## Extract to read
* * * * * * *

Definitely inspiring to see sooo many amazing, gorgeously well-written blogs and I’d love to do big things with my blog (i.e. me) as we ready ourselves for winter and a new year.

Follow me!

Preserving Flowers

I’d like to preserve this day, when we took Kariin’s Baba (Obaachan) to make a little dried flower wreath for her 71st birthday. It all rolled out, just like planned, but better.

For starters, we all showed up, relatively on time– the men in what KT directed them to wear: a necktie, shirt, pants, and yes, underwear. “Men will look handsome, and ladies will wear a pretty dress,” she firmly stated. Rules are rules when a three year old purposes something including any mention of underwear.

Actually, the day started with Le Bistrot de Marc, where we toasted my Mother-in-Law with cabernet sauvignon and a lovely meal from the French countryside. Our table overlooked the old, wooden bridge of Oji and an herb garden. You could squint and swear you were in Provence, especially a Provence packed with Asian tourists. It was all terrific. Kariin ate every spoonful of her potato soup, her delicate white fish laid over grilled sweet potatoes in a mikan and beurre blanc sauce. She didn’t dribble or anything. A real sophisticated big girl, using the adult silverware until halfway, when she switched to silver that was more petite.

* * * * * * *

## Material provided

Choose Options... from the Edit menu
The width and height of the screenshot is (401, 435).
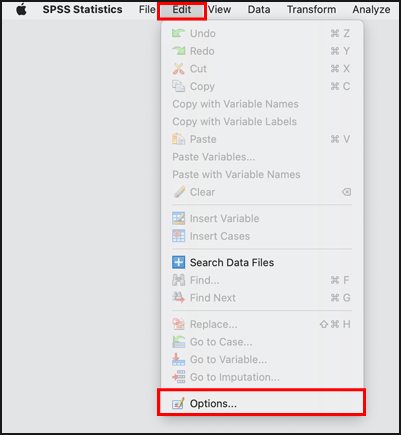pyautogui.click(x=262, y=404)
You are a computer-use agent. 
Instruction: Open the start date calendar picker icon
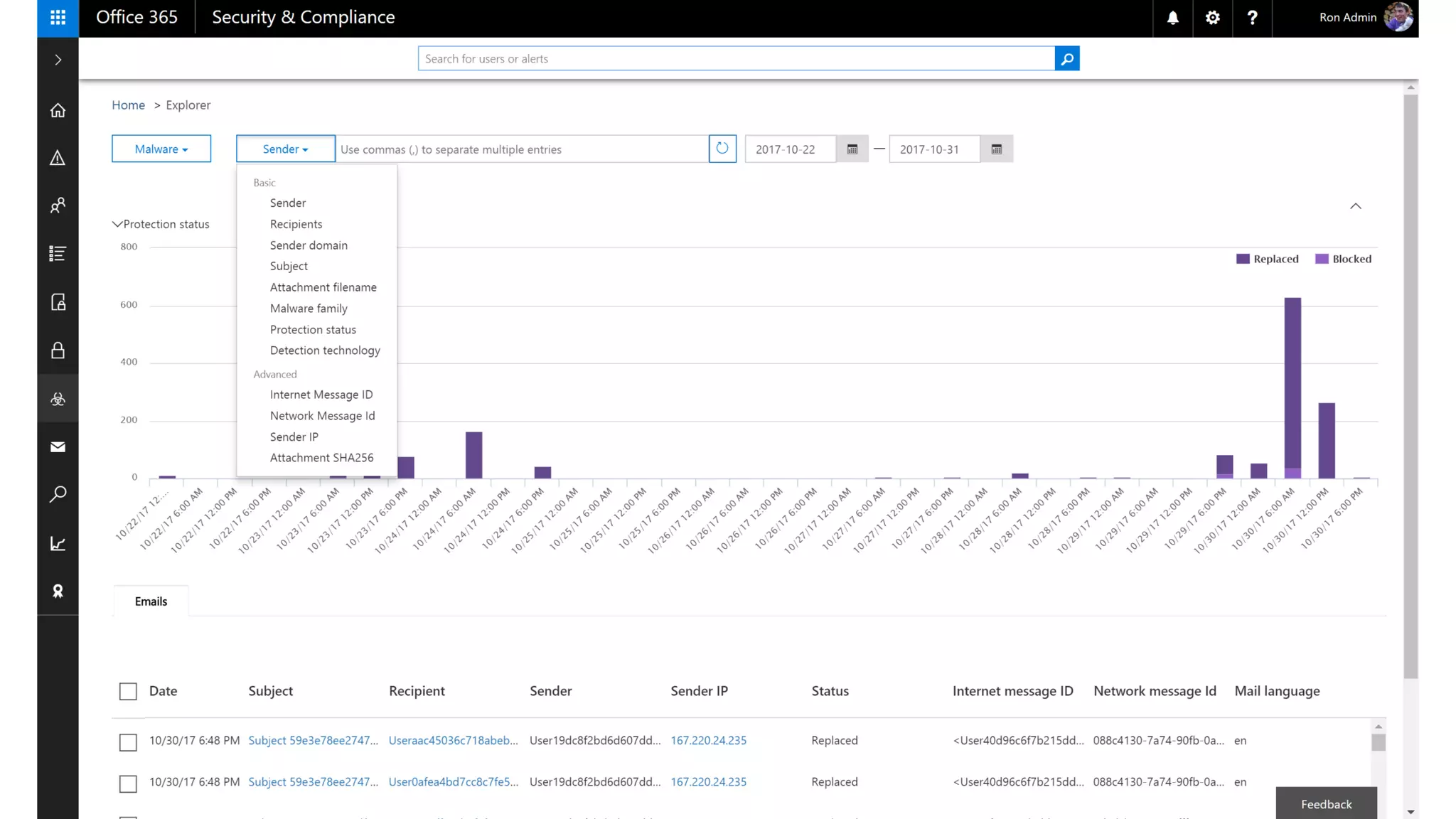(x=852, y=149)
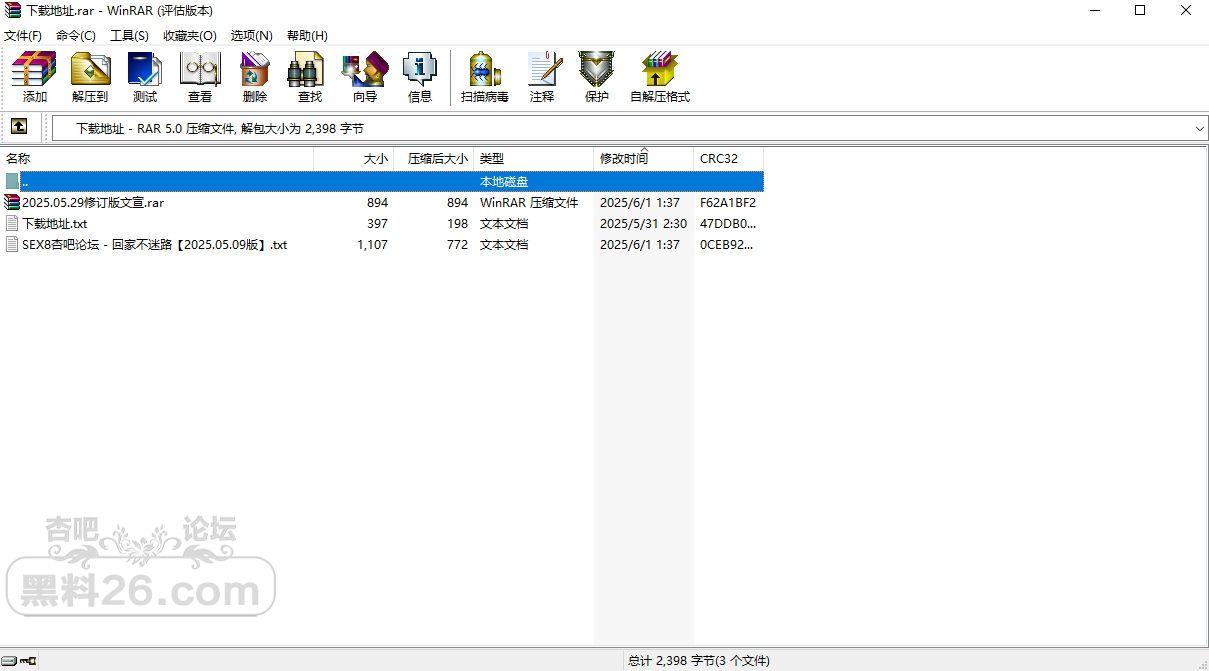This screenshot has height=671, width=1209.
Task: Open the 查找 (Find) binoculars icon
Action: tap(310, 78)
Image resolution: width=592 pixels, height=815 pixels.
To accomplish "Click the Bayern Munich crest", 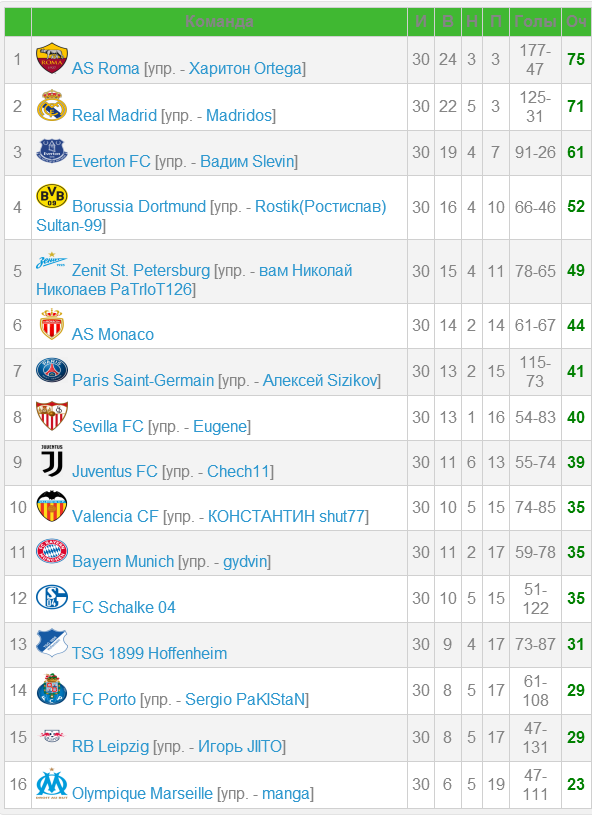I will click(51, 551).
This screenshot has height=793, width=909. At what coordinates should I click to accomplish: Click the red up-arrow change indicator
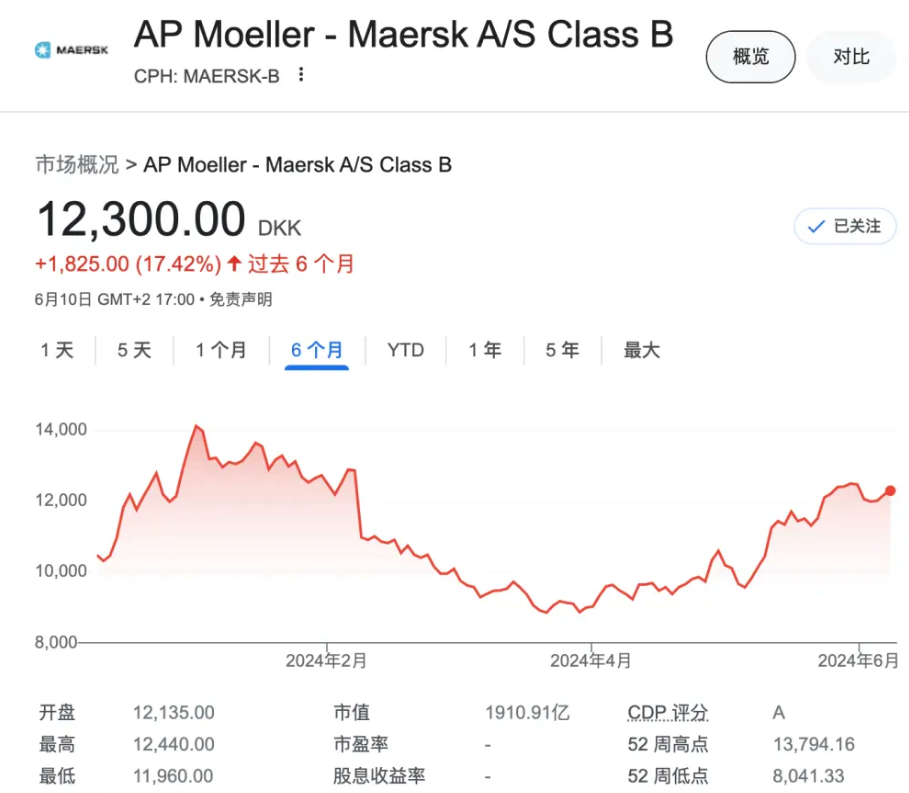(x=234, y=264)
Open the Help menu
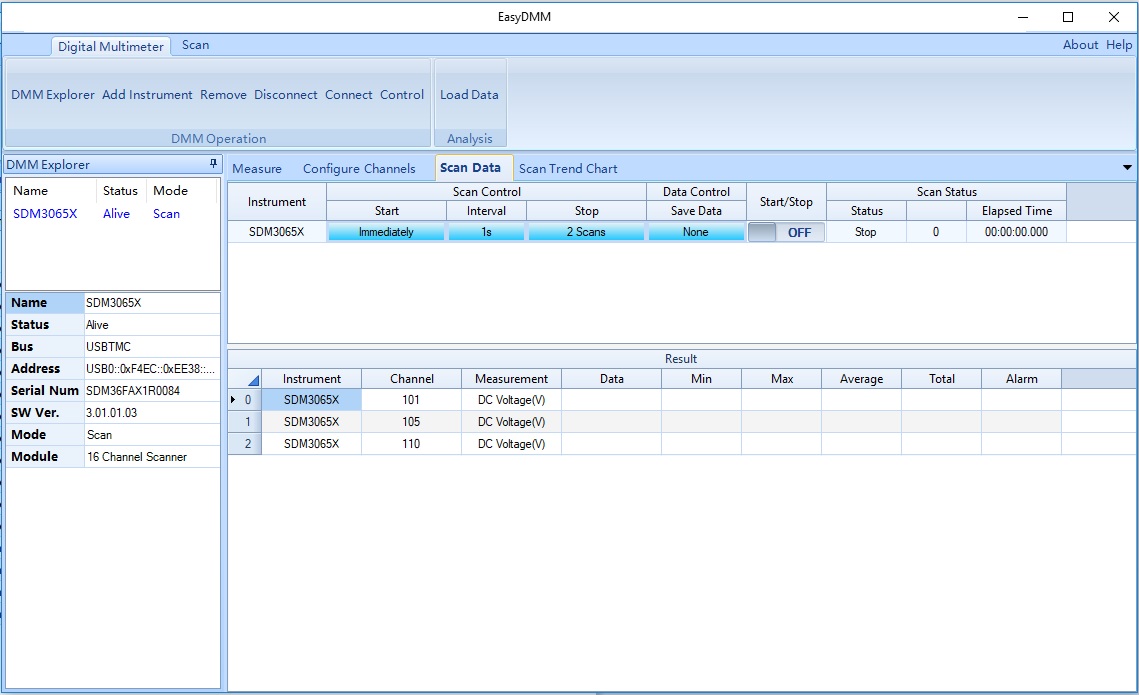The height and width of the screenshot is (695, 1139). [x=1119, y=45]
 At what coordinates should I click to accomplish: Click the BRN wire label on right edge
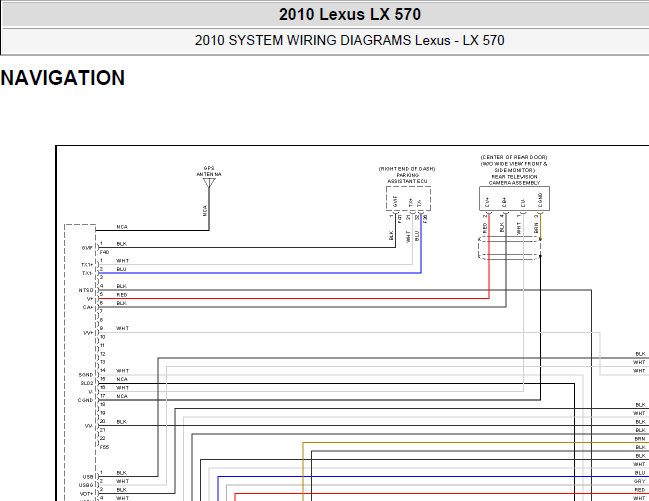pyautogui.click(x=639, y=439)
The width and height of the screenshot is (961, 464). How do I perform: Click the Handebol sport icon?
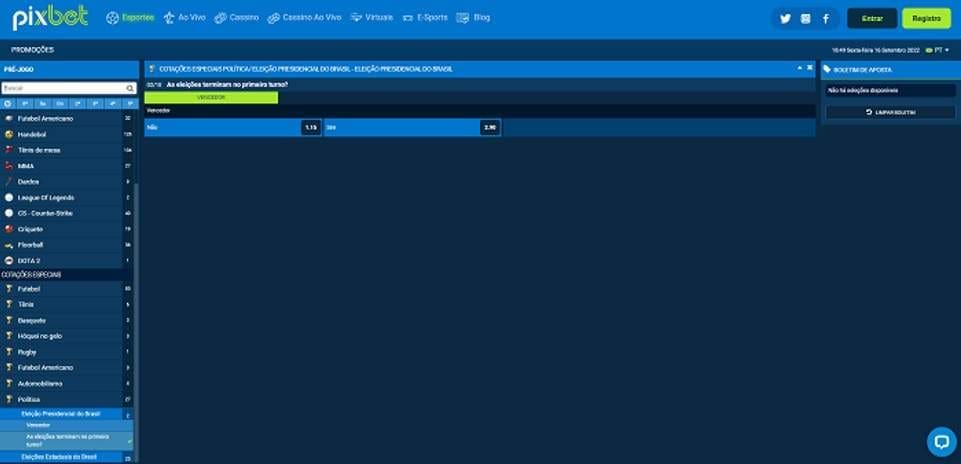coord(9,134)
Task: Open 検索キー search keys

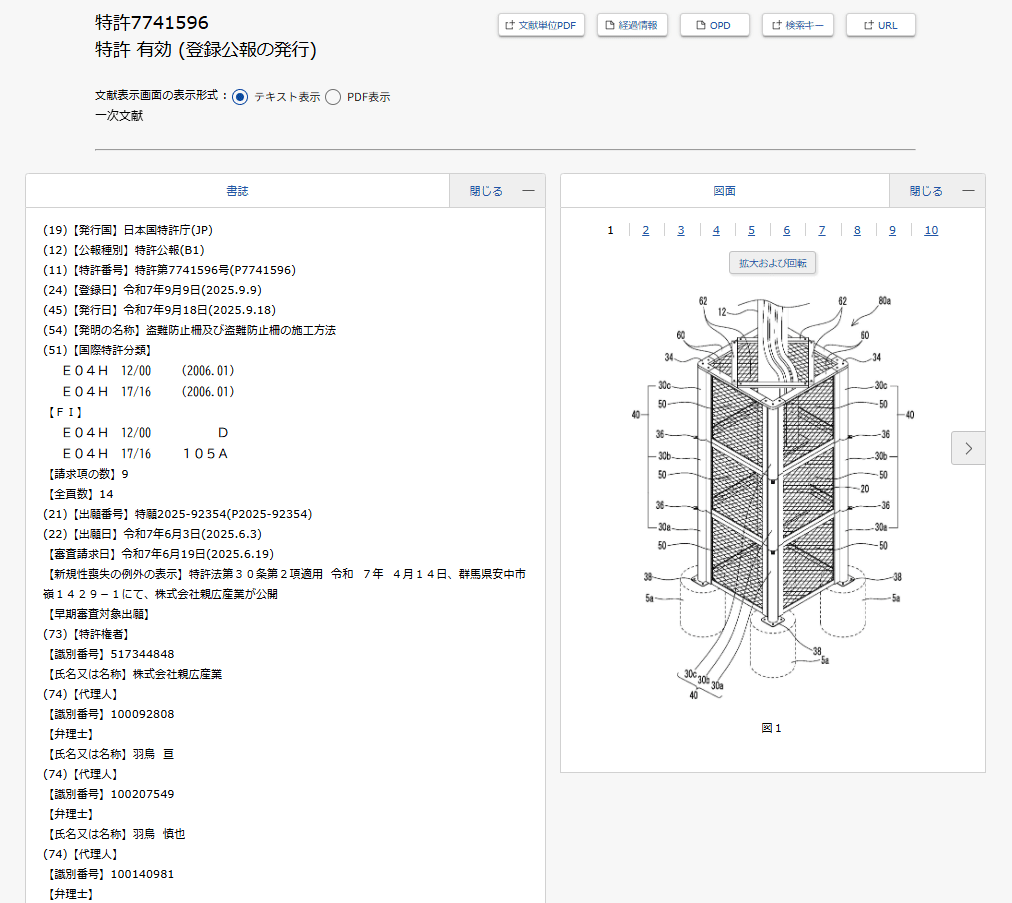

* * * * * * *

## Problem 1
State whether each statement agrees with the blog post, answering yes or no and quoting the words of the blog post that decide it: (a) The dried flower wreath was made for Baba's 70th birthday. (b) The toast to the Mother-in-Law was made with cabernet sauvignon. (c) Kariin left some of her potato soup uneaten.
## Problem 2
Reproduce the portion of the blog post that begins at the words "Definitely inspiring to" and ends after the words "planned, but better.".
The records are irrelevant to this work.

## Answer 1
(a) No: "for her 71st birthday"
(b) Yes: "we toasted my Mother-in-Law with cabernet sauvignon"
(c) No: "Kariin ate every spoonful of her potato soup"

## Answer 2
Definitely inspiring to see sooo many amazing, gorgeously well-written blogs and I’d love to do big things with my blog (i.e. me) as we ready ourselves for winter and a new year.

Follow me!

Preserving Flowers

I’d like to preserve this day, when we took Kariin’s Baba (Obaachan) to make a little dried flower wreath for her 71st birthday. It all rolled out, just like planned, but better.